**TASK DESCRIPTION:** Update the lines from the first one through the line containing "Action: [51, 81]", replacing "sidebar" with "side panel" and leaving everything else unchanged; reproduce only those lines.
____ THE DATA
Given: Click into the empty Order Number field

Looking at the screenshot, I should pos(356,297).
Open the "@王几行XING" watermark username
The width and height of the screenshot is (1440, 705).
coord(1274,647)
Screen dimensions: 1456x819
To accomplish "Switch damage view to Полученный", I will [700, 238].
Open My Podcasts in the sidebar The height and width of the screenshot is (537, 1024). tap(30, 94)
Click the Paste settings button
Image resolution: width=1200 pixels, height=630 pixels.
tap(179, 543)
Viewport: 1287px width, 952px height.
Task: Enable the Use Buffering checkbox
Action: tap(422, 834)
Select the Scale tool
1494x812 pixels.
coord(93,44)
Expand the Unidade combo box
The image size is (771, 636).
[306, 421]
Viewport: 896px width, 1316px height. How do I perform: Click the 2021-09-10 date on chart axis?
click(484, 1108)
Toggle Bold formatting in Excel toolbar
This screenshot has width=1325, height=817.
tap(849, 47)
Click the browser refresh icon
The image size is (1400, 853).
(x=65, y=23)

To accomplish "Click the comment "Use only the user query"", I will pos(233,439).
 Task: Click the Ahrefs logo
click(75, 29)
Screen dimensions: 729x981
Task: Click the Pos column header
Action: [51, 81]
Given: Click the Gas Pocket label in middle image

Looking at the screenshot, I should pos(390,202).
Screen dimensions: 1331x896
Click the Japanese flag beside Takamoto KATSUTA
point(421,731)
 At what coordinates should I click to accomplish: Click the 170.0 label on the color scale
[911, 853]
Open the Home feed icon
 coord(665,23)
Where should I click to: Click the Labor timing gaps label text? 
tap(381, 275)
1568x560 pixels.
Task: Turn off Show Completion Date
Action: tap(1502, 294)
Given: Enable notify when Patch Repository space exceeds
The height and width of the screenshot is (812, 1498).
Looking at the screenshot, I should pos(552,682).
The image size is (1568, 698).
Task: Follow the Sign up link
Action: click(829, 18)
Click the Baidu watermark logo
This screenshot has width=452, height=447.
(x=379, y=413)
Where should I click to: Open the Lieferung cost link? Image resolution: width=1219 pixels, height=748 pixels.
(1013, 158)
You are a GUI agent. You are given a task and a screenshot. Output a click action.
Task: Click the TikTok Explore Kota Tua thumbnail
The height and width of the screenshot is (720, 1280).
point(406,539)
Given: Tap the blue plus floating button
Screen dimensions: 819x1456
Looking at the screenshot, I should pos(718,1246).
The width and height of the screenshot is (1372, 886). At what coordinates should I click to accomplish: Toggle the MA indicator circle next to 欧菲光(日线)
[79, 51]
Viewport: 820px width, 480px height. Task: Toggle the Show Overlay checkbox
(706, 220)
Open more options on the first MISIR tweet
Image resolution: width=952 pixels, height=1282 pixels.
________
**REPLY:**
Given: Click into the empty Order Number field

Looking at the screenshot, I should pos(356,297).
Open the "@王几行XING" watermark username
The width and height of the screenshot is (1440, 705).
coord(1274,647)
Screen dimensions: 1456x819
To accomplish "Switch damage view to Полученный", I will [700, 238].
Open My Podcasts in the side panel The height and width of the screenshot is (537, 1024). tap(30, 94)
Click the Paste settings button
Image resolution: width=1200 pixels, height=630 pixels.
tap(179, 543)
Viewport: 1287px width, 952px height.
Task: Enable the Use Buffering checkbox
Action: tap(422, 834)
Select the Scale tool
1494x812 pixels.
coord(93,44)
Expand the Unidade combo box
The image size is (771, 636).
[306, 421]
Viewport: 896px width, 1316px height. How do I perform: Click the 2021-09-10 date on chart axis?
click(484, 1108)
Toggle Bold formatting in Excel toolbar
This screenshot has width=1325, height=817.
tap(849, 47)
Click the browser refresh icon
The image size is (1400, 853).
(x=65, y=23)

To accomplish "Click the comment "Use only the user query"", I will pos(233,439).
 Task: Click the Ahrefs logo
click(75, 29)
Screen dimensions: 729x981
Task: Click the Pos column header
Action: [51, 81]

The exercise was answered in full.